Minimal intrapopulation diversity judging on all statistical indices (H W , H G , D) was displayed by the population from Zhambyl region, and maximal one by the population from South Kazakhstan population (Table 5). The results of the study show significant difference even within the limits of one host variety. Spring barley variety Baisheshek is a source of infection in some areas of South Kazakhstan and Zhambyl regions (Table 2). Analysis of pathotype structure of the fungus isolated from this cultivar showed higher virulence diversity of South Kazakhstan isolates versus Zhambyl isolates. Since there is no information on resistance genes in commercial barley varieties it is impossible to assess reliably which genes could influence the results of the virulence analysis. Powdery mildew in Kazakhstan is mainly an infection that is introduced from other countries, so one of the factors causing this difference could be different ways of the colony migration.
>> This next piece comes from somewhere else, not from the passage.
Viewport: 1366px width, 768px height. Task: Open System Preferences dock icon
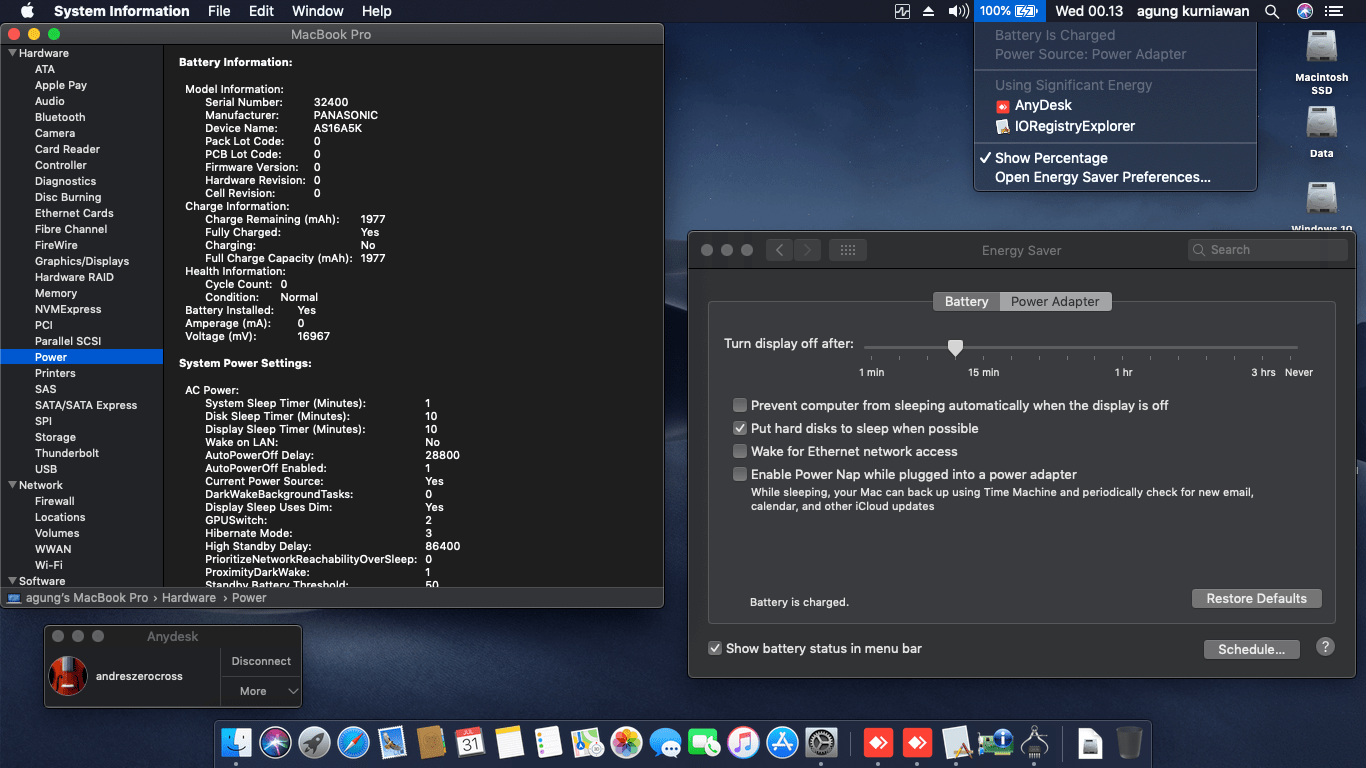click(821, 742)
Primary infection could be brought into South Kazakhstan region by airflows from adjacent Central Asian countries (Uzbekistan, Tajikistan), and into Zhambyl region by airflows from Kyrgyzstan and China. Virulence of the pathogens from Zhambyl population actually does not differ from that of the isolates from Chinese population [22], and the structure of Bgh populations in Uzbekistan and Tajikistan is still not known. The greatest virulence polymorphism of isolates was observed on lines with genes Mlra, Mlk, MlLa and Mlh (from 10.0 to 78.6%).
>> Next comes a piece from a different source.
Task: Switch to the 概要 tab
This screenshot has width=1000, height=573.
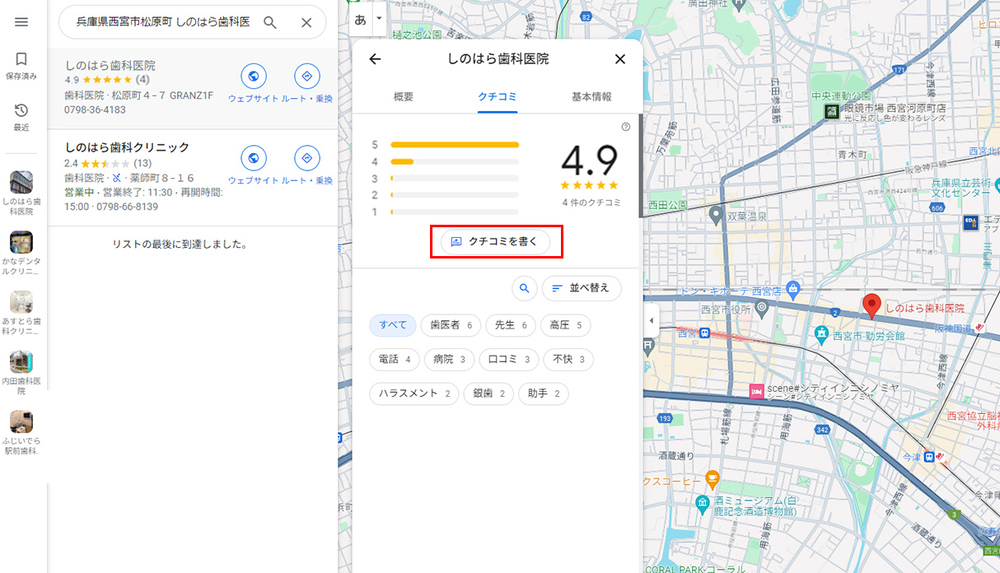Action: coord(403,97)
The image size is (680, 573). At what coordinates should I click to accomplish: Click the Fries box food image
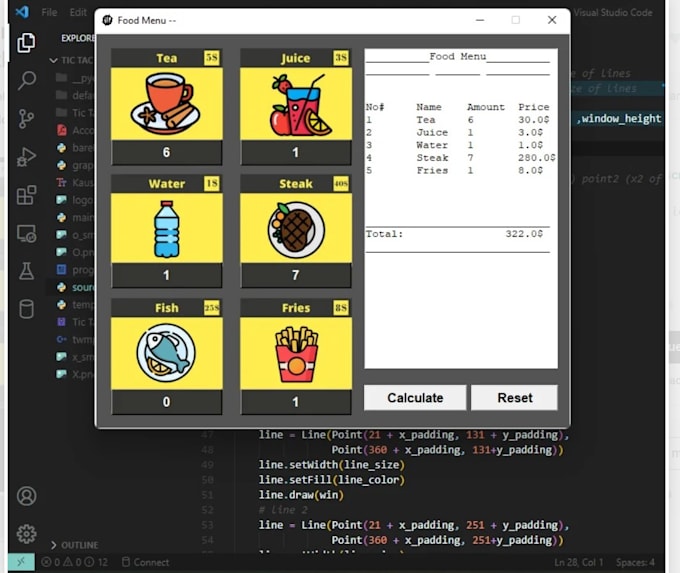[x=296, y=353]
The data of many studies show that the virulence of the barley powdery mildew pathogen differs greatly in different eco-geographical regions. For instance, Czech population demonstrates high phenotypical diversity and the lowest mean complexity of virulence versus Israel population [18]. Virulence of Chinese Bgh populations differs substantially from the same of European populations; the only similarity consists in virulence to genes Mla8 and Ml(Ch) [22]. It has been recently shown that the structure of Bgh populations in South Africa is very variable, contains unique virulence frequencies and associations and differs from populations in other parts of the globe [21]. Comparison of our own results with published data displays low similarity of populations in Kazakhstan to European, African, Australian and South-West Asian populations. Particularly, the virulence rate of Bgh populations in Kazakhstan is much lower than in Europe [19, 20], South Africa [21] and South-West Asia [18]. The difference between Kazakhstanean and Chinese populations consists mainly in the fact that the pathogens isolated in South Kazakhstan are virulent to some effective resistance genes (Mla3, Mlat, Mlg, Mla22) in China [22]. The Australian population also differs from population in Kazakhstan, because the population of Bgh in our country contains the isolates virulent to gene Mlra that is effective in Australia [5].

Conclusions

Differentiation of Kazakhstani barley powdery mildew population resulted in isolation and propagation of 23 pathotypes with different virulence to isogenic Pallas lines. Indices of diversity showed that virulence was very diverse within the pathogen population and the Gleason, Simpson and Shannon indices were high in South Kazakhstan region (H G  = 4.31, D = 0.89, Sh = 2.44) but low in populations from Zhambyl (H G  = 2.16, D = 0.78, Sh = 2.03). The predominant pathotypes 24 and 64 comprised 19.13–21.37% of the isolates from South Kazakhstan region and 10.78–14.19% of the isolates from Zhambyl region. High virulence (virulence complexity 5–6) is characteristic for unique pathotypes 72, 60 and 57 isolated from winter barley varieties. No isolate was virulent on differential lines possessing the resistance genes Mla9, Mla1 + MlaAl2, Mla6 + Mla14, Mla13 + MlRu3, Mla7 + MlNo3, Mla10 + MlDu2, Mla13 + MlRu3 and Mlo-5, therefore these genes are effective in Kazakhstan. Besides high effectiveness to the most part of the agent pathotypes was demonstrated by Mla3, Mlg + MlCP and Mla12 + MlEm2. The use of sources of the above-mentioned genes ensures the successful breeding of barley for powdery mildew immunity. Since different selections of susceptible barley varieties are grown in Kazakhstan, micro-evolutionary changes of Bgh may result in emergence and propagation of new pathotypes within the pathogen population. The present study provides a foundation for future studies on the pathogenic variability within of Bgh populations in Kazakhstan and addresses the knowledge gap on the virulence structure of Bgh in Central Asia.

Methods

Location of pathogen populations

The areas under barley were surveyed in 11 districts of four regions of Kazakhstan and adjacent Omsk region (Russia) in 2015–2016 (Fig. 1). The pathogen was present only in seven districts of two regions (South-Kazakhstan and Zhambyl) of Kazakhstan (Figs. 1 and 2). Diseased samples were thus collected only from two regions within the surveyed districts in the period of high disease pressure from June to July. The distances between the survey regions ranged from 276 to 1155 km (Fig. 1), and between the sampling sites from 60 to 188.4 km (Fig. 2).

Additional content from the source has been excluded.